Abstract

Prenatal nutritional constraint induces an altered metabolic phenotype in the offspring which in humans confers an increased risk of non-communicable disease. Feeding a protein-restricted (PR) diet to pregnant rats causes hypomethylation of specific gene promoters in the offspring and alters the phenotype. We investigated how altered epigenetic regulation of the hepatic glucocorticoid receptor (GR) 1 10 promoter is induced in the offspring. Rats were fed a control (180 g casein/kg) or a PR (90 g casein/kg) diet throughout pregnancy, and chow during lactation. Offspring were killed at postnatal day 34 ( n 5 per maternal dietary group).

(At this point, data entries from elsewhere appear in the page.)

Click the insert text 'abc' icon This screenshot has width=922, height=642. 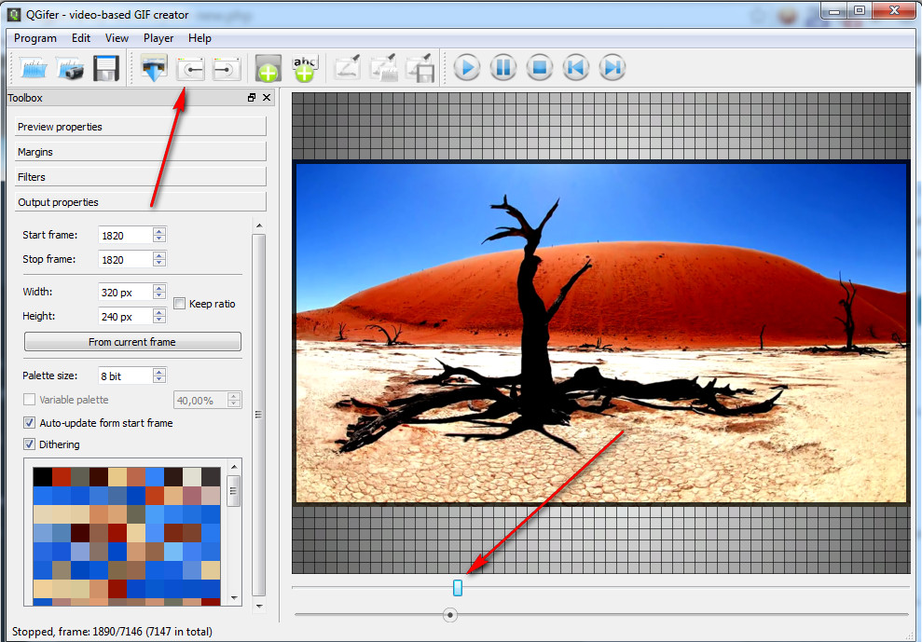coord(305,68)
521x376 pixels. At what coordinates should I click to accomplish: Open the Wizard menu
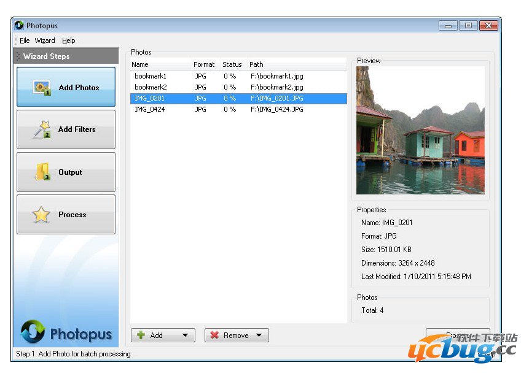(x=45, y=40)
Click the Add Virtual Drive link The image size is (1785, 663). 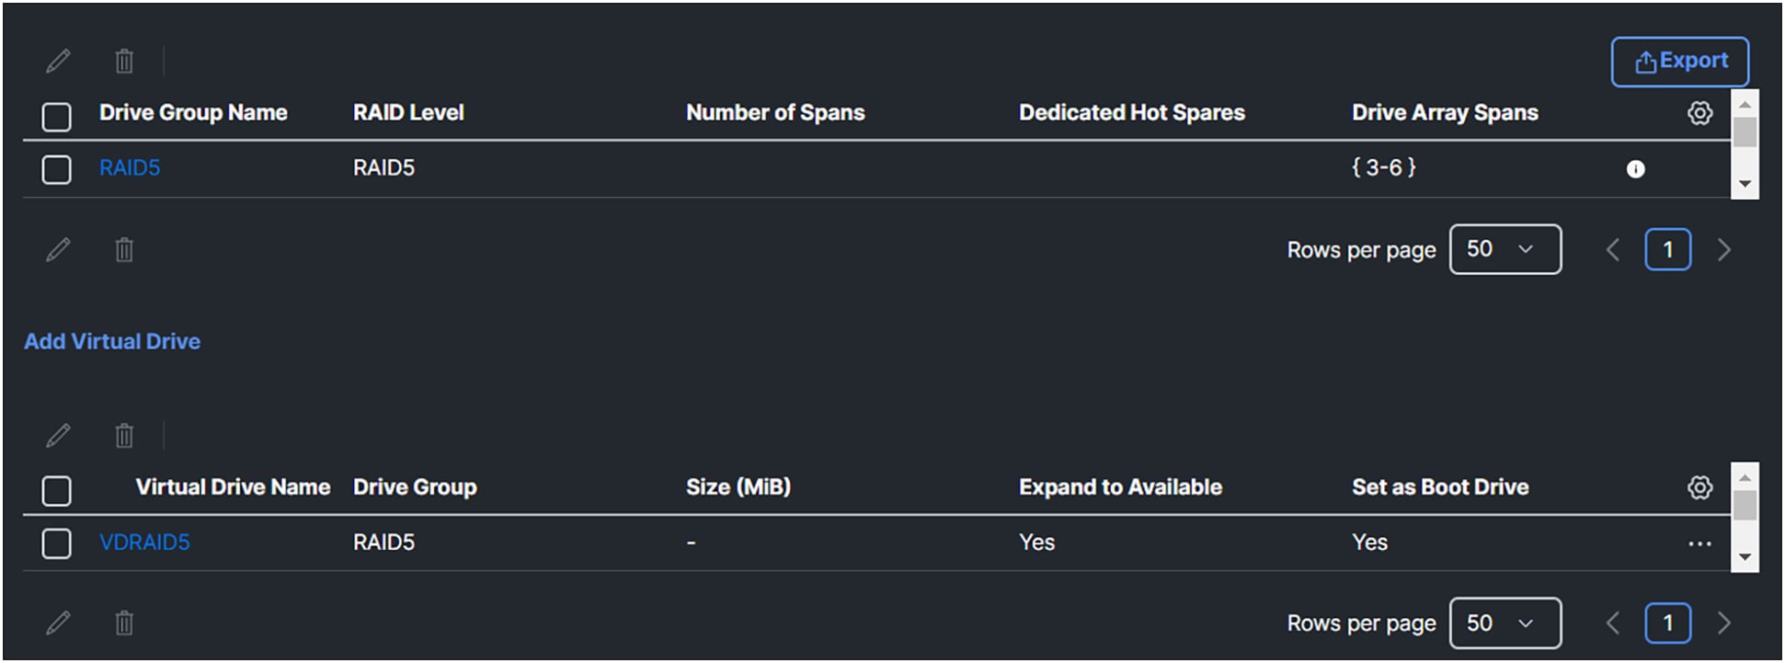point(112,341)
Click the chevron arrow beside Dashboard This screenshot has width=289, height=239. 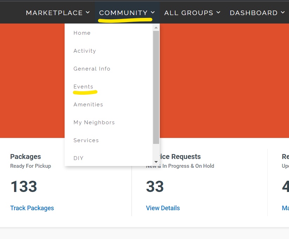click(283, 13)
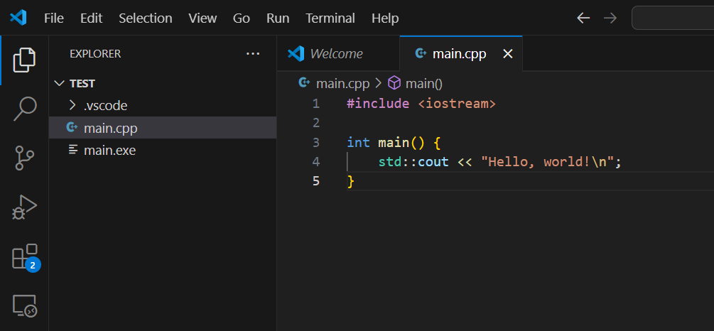
Task: Click the command center search box
Action: 672,18
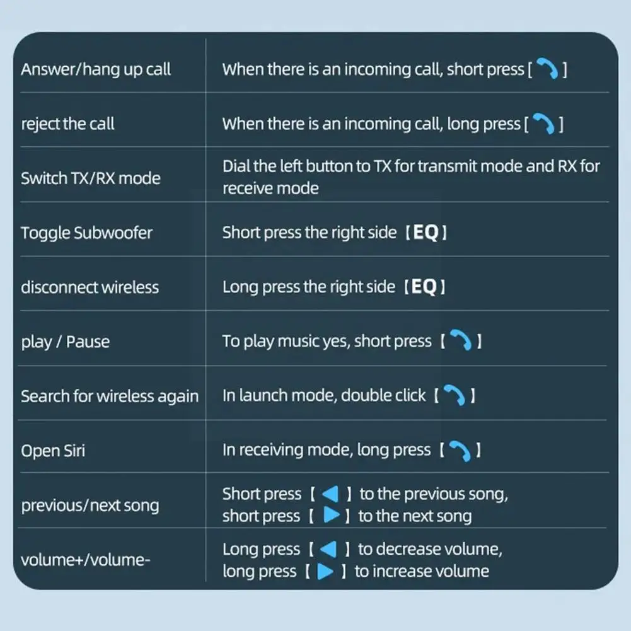Select the Answer/hang up call label
Viewport: 631px width, 631px height.
pyautogui.click(x=96, y=69)
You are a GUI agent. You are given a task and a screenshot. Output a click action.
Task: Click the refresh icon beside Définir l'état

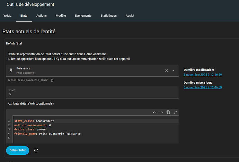coord(36,151)
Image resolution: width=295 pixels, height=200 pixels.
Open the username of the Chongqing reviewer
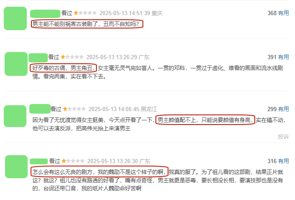(45, 13)
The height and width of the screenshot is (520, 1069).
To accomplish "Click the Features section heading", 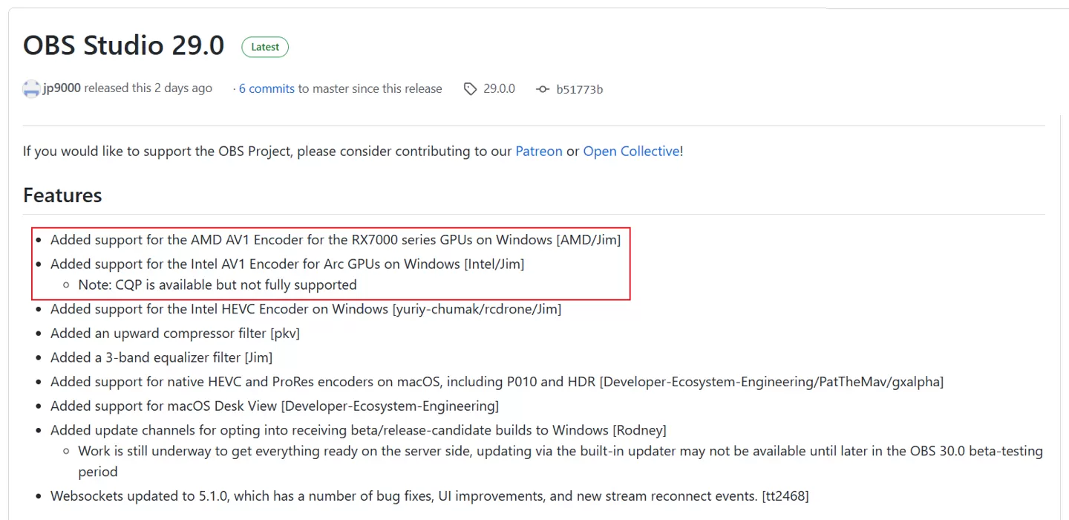I will pos(62,195).
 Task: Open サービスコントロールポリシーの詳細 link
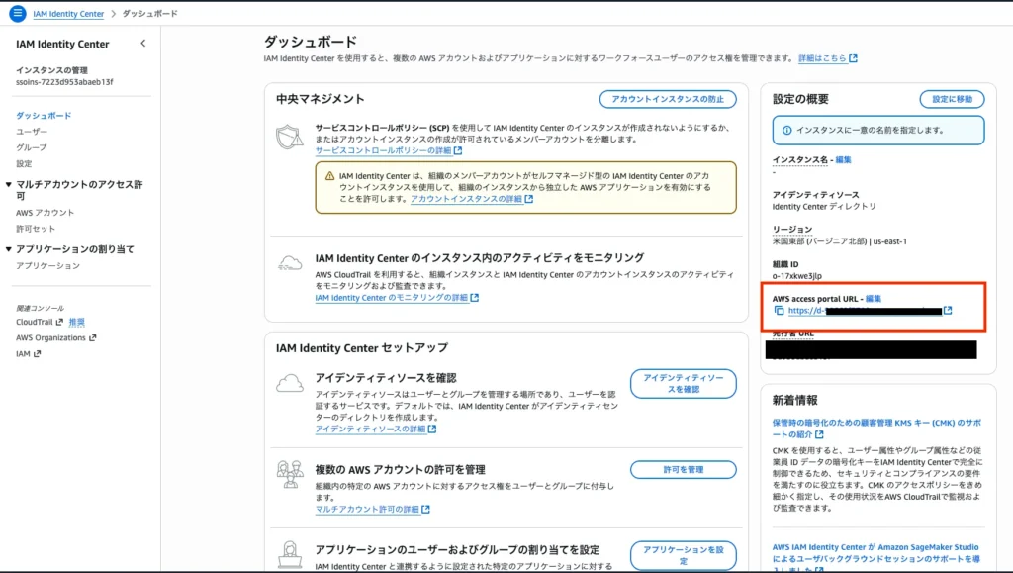(383, 150)
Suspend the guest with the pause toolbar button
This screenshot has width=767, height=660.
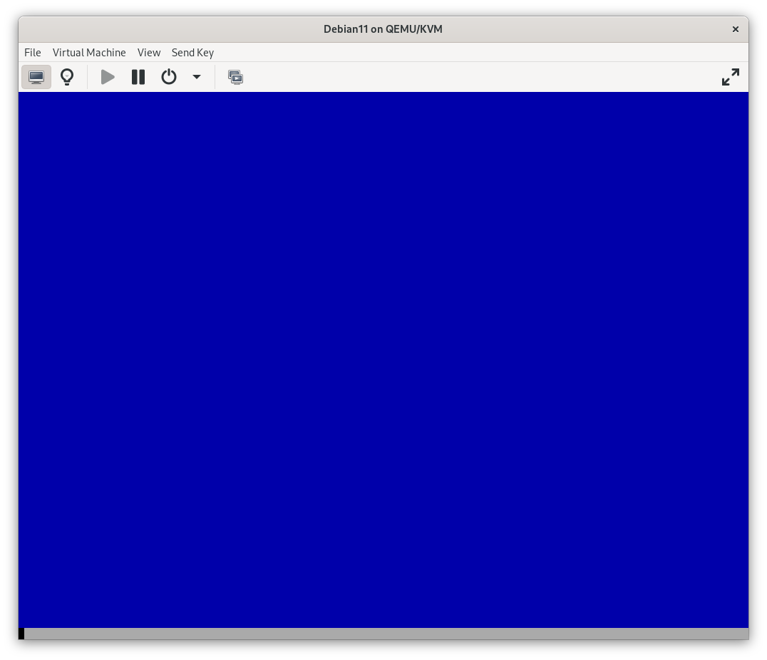(138, 76)
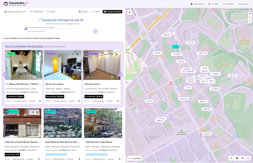
Task: Delete the Barrio los rosales listing
Action: [x=77, y=54]
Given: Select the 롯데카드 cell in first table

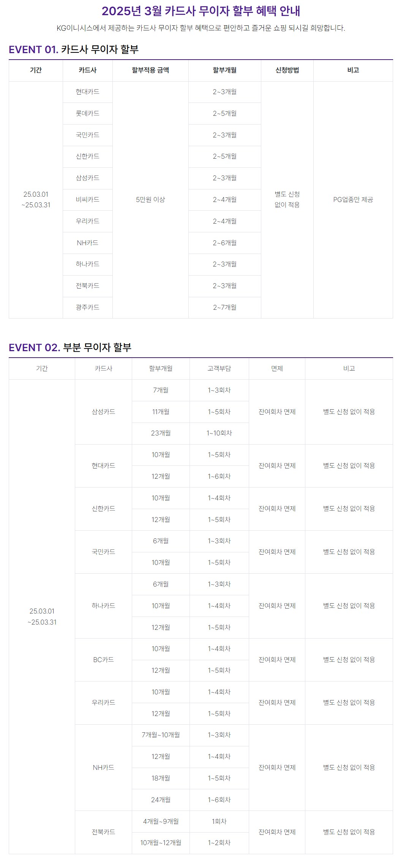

Methylation-sensitive PCR showed that GR1 10 promoter methylation was 33 % lower ( P < 0·001) and GR expression 84 % higher ( P < 0·05) in the PR offspring. Reverse transcription–PCR showed that DNA methyltransferase-1 (Dnmt1) expression was 17 % lower ( P < 0·05) in PR offspring, while Dnmt3a/b and methyl binding domain protein-2 expression was not altered. Thus hypomethylation of the GR1 10 promoter may result from lower capacity to methylate hemimethylated DNA during mitosis. Histone modifications which facilitate transcription were increased at the GR1 10 promoter (147–921 %, P < 0·001), while those that suppress methylation were decreased (54 %, P < 0·01) or similar to controls. In human umbilical cord ( n 15), there was a 2-fold difference between the highest and lowest level of GR1-C Total promoter methylation. Dnmt1, but not Dnmt3a, expression predicted 49 % ( P = 0·003) of the variation in GR1-C Total promoter methylation. These findings suggest that induction in the offspring of altered epigenetic regulation of the hepatic GR1 10 promoter, and hence metabolic phenotype, may be due to reduced Dnmt1 expression.